Listed entries:
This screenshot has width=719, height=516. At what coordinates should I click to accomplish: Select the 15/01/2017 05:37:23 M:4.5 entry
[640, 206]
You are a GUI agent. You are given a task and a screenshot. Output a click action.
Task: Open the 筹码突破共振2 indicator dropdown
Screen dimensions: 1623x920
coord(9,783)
* * *
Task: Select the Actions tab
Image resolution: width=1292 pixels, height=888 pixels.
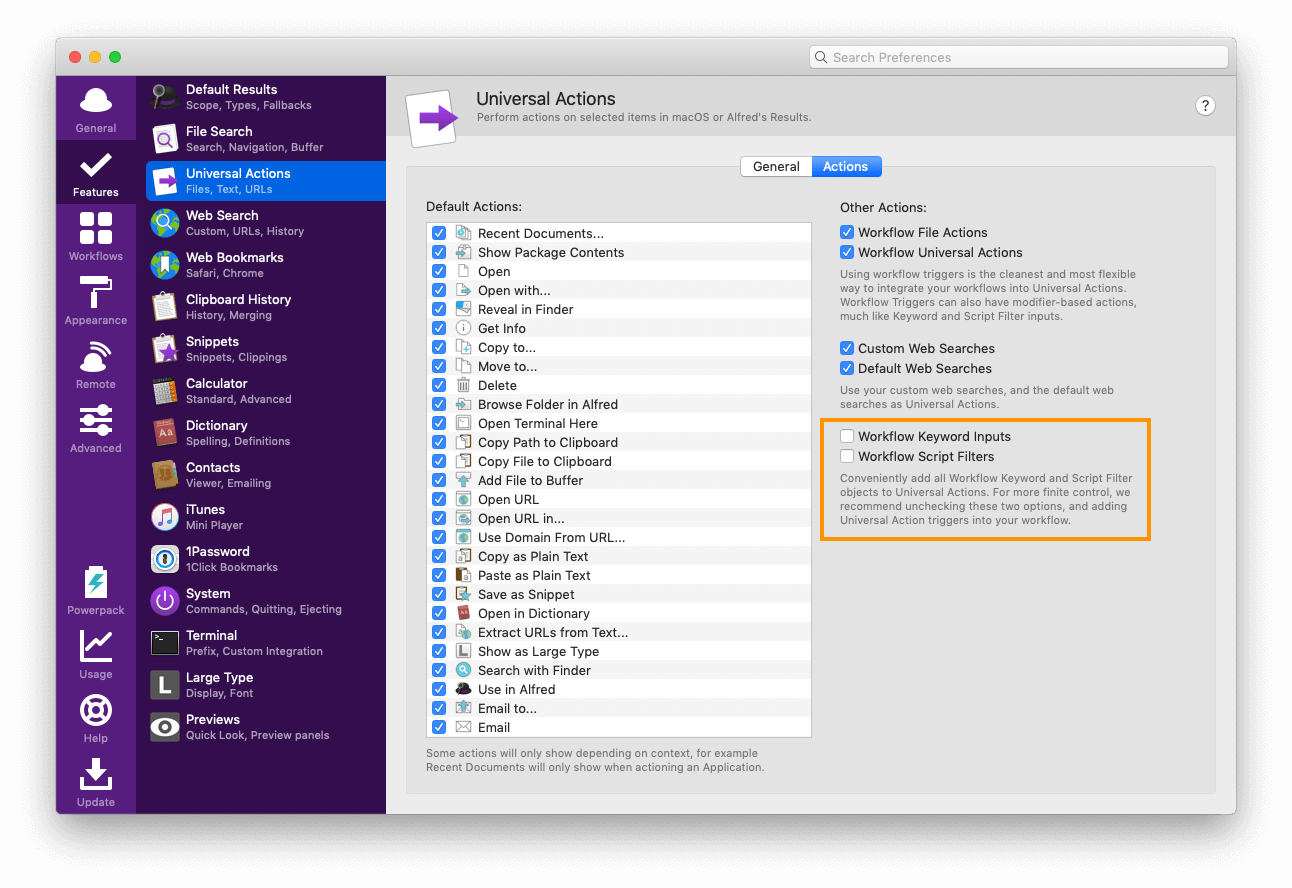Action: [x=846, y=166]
---
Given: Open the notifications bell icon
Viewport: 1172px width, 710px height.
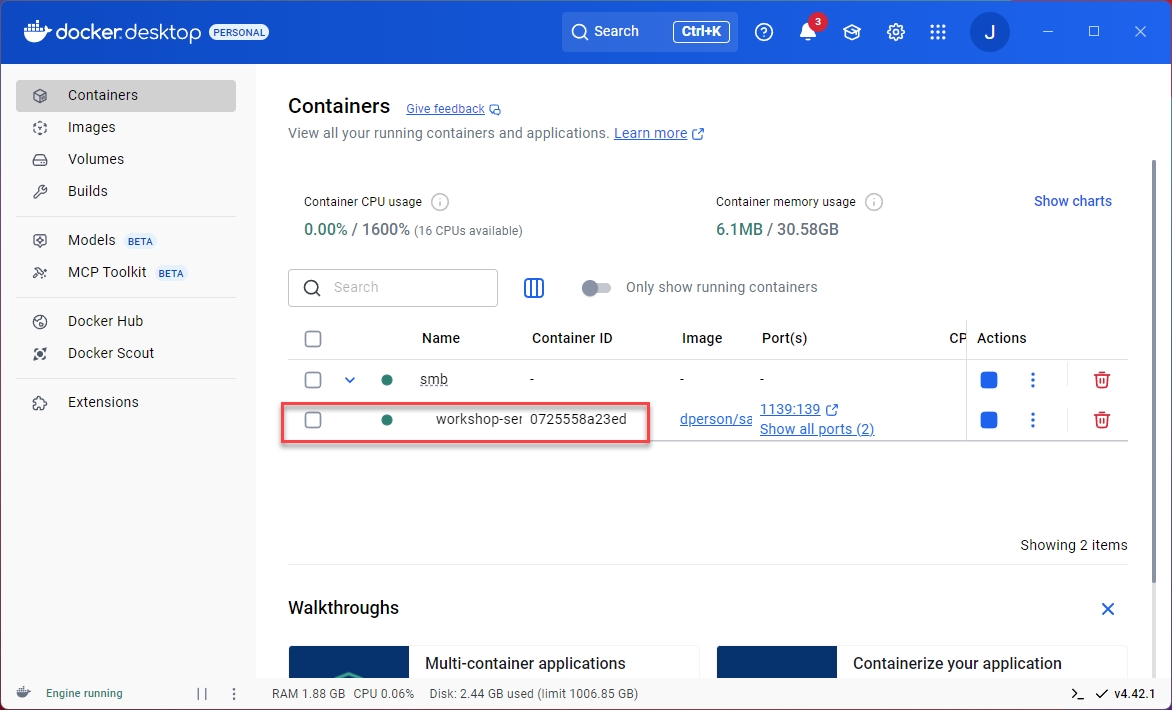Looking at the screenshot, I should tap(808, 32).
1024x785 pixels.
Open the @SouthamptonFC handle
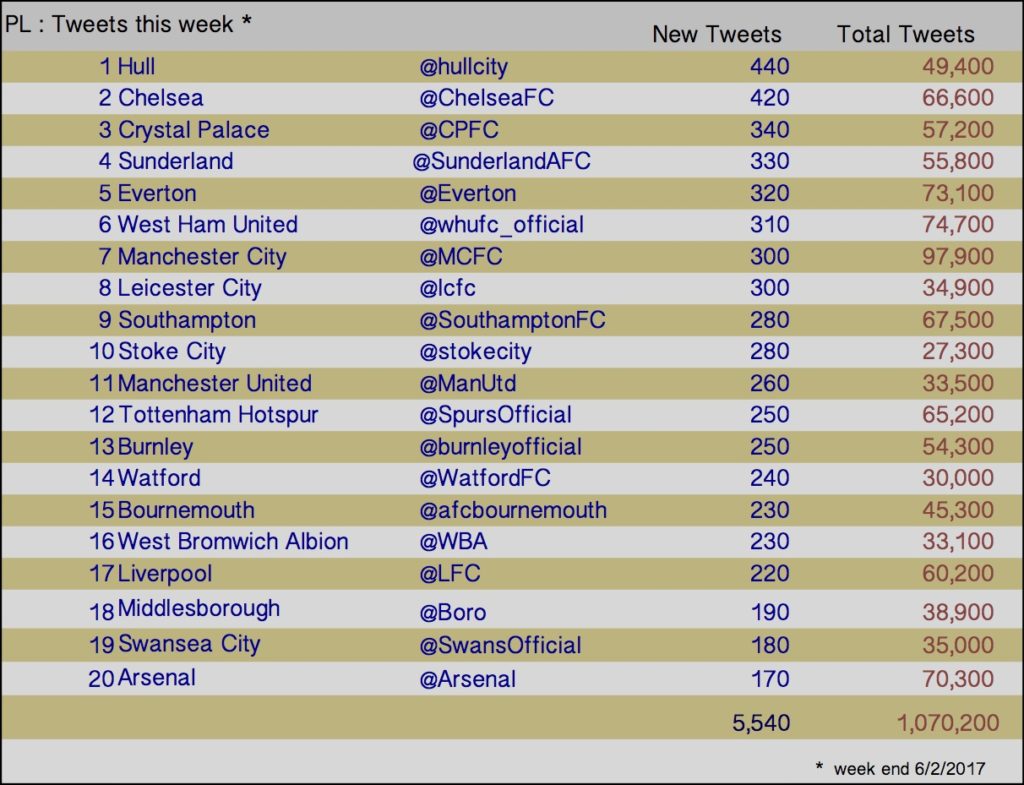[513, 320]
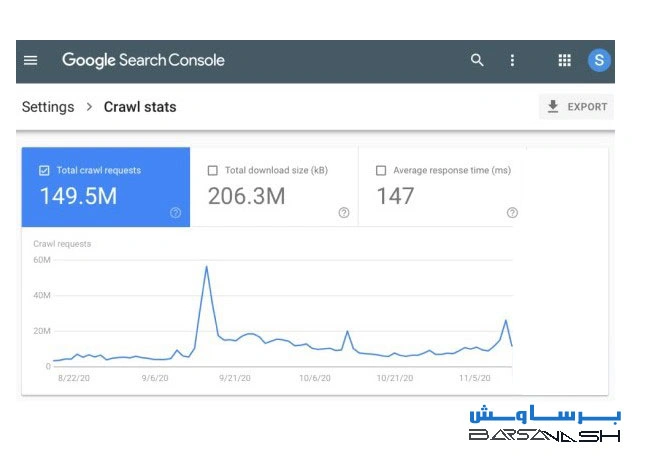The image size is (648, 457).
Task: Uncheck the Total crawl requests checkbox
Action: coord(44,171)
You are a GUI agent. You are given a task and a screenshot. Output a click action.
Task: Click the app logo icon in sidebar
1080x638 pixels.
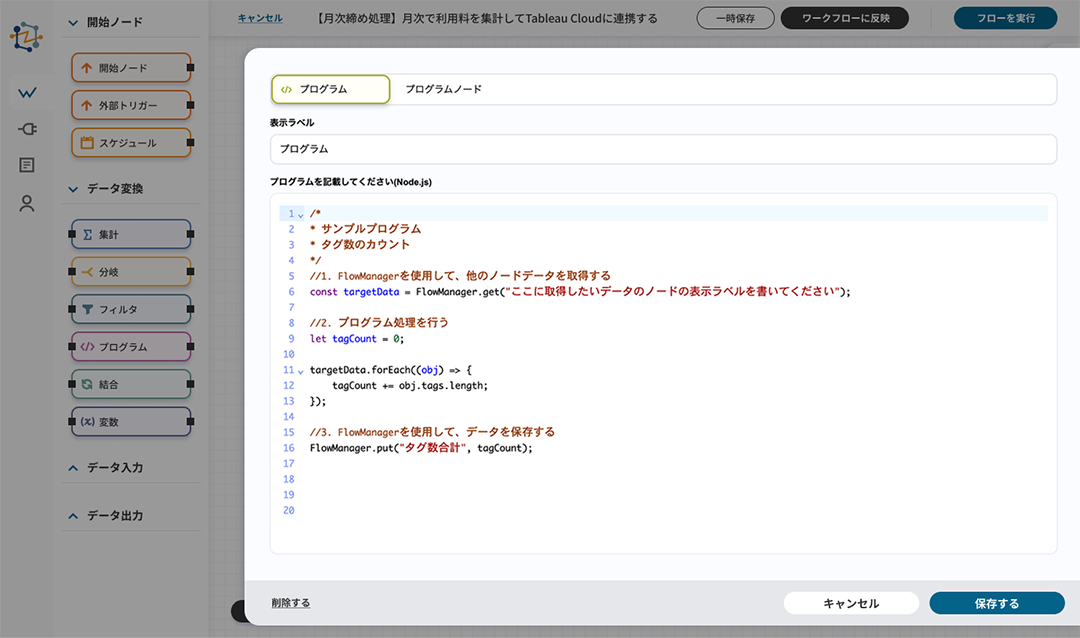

What the task asks: The required answer is the run of lines above, starting at the line with "This screenshot has" and ending at the line with "Task: Open the 筹码突破共振2 indicator dropdown", reproduced exactly with both ends.

Solution for this task:
This screenshot has width=719, height=516. At what coordinates should I click to accomplish: Select the 15/01/2017 05:37:23 M:4.5 entry
[640, 206]
You are a GUI agent. You are given a task and a screenshot. Output a click action.
Task: Open the 筹码突破共振2 indicator dropdown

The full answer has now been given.